Adriano Pedrosa Photo by Andrea Avezzù Courtesy of La Biennale di Venezia
Adriano Pedrosa, Photo by Andrea Avezzù, Courtesy of La Biennale di Venezia

Una riflessione di Marco Tonelli sulle scelte curatoriali appena presentate da Adriano Pedrosa per la Biennale Arte di Venezia 2024

A conti fatti, le ultime edizioni della Biennale di Venezia hanno collocato in primissimo piano, fin dalle dichiarazioni di poetica, outsider, alienati mentali e sciamani, donne e non-binari, indigeni e queer, emigranti e decolonizzati. In queste classificazioni la biografia degli artisti e delle artiste è sempre sembrata contare più dei lavori prodotti. Che il trend continui in questa direzione è difficile immaginarlo (le “minoranze” generiche che mancano all’appello non sono poi tantissime), tanto più che il presidente entrante, Pietrangelo Buttafuoco, potrebbe essere più sbilanciato di quello uscente (Roberto Cicutto) verso qualità estetiche e artistiche più autonome che sociologiche. O almeno lo speriamo.

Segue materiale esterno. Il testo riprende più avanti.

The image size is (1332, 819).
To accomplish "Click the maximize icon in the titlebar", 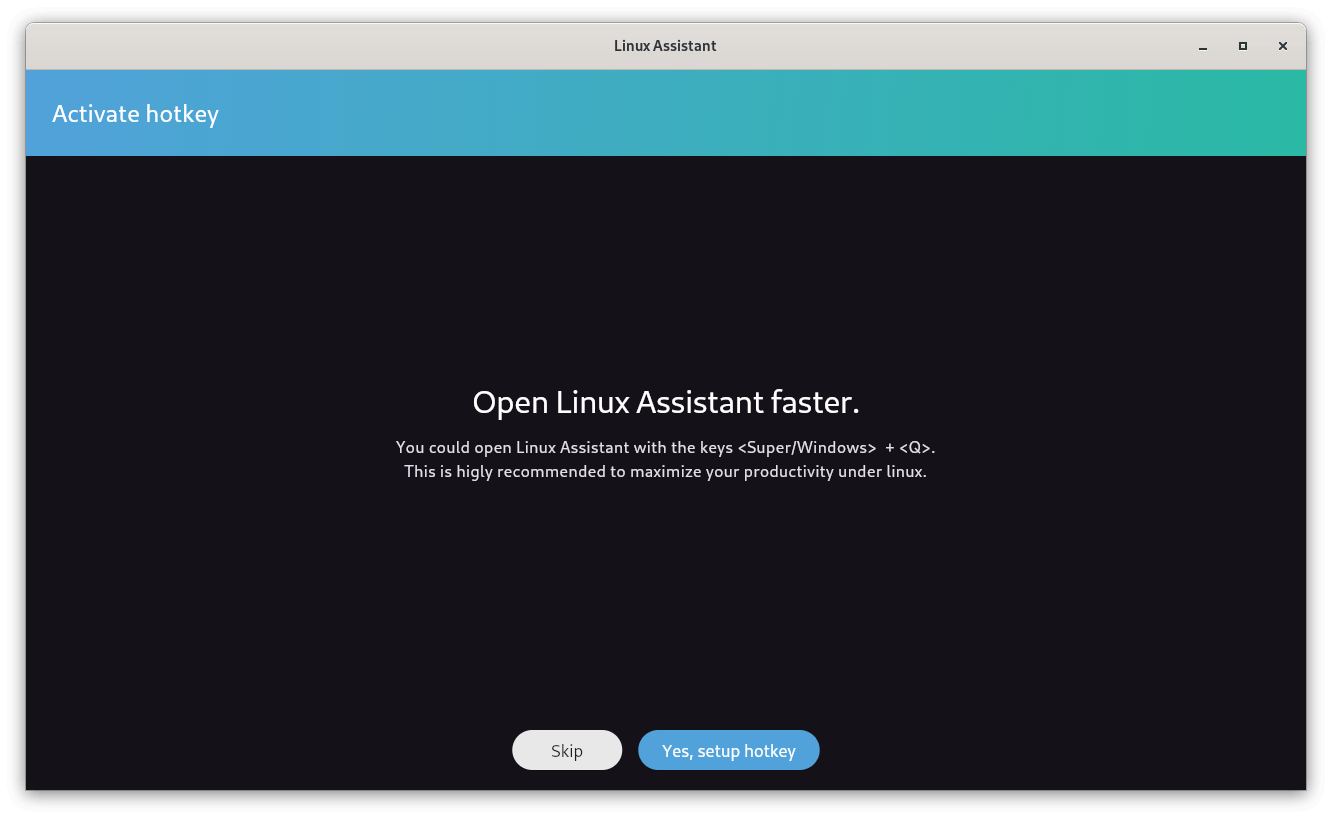I will 1242,46.
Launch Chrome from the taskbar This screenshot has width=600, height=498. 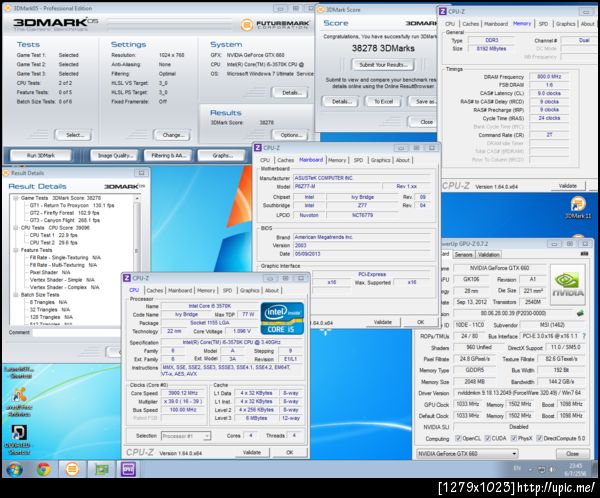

Tra gli elementi distintivi sopra elencati, e stando a quanto dichiarato dal curatore brasiliano Adriano Pedrosa durante la presentazione dell’imminente Biennale Everywhere Strangers (Stranieri Ovunque), rimane solo un dubbio su cosa significhi oggi parlare di decolonizzazione, la cui definizione nel dizionario Treccani è la seguente: “fenomeno storico della dissoluzione dell’assetto coloniale imposto alla quasi totalità dell’Africa, e buona parte dell’Asia e a territori delle Americhe”. Il che storicamente si riferisce alla colonizzazione europea del Nord e Sud America, e poi in particolare a quella dell’Africa per non dire di quella in India e via dicendo.

50 anni

Il punto però è che queste colonizzazioni sono tutte finite, al più tardi, negli anni Settanta del XX secolo (probabile l’ultimo stato a diventare indipendente sia stato il Mozambico nel 1974), se si eccettua il Sud Africa soggetto ad Apartheid fino al 1991 (che però non era una forma di colonizzazione bensì di segregazione razziale all’interno di uno stato indipendente e libero già nel 1961). E senza dubbio Pedrosa non ha alluso alla colonizzazione culturale ed economica statunitense dell’Occidente (e dell’Italia in particolare) né a quella Sovietica dei paesi ex comunisti.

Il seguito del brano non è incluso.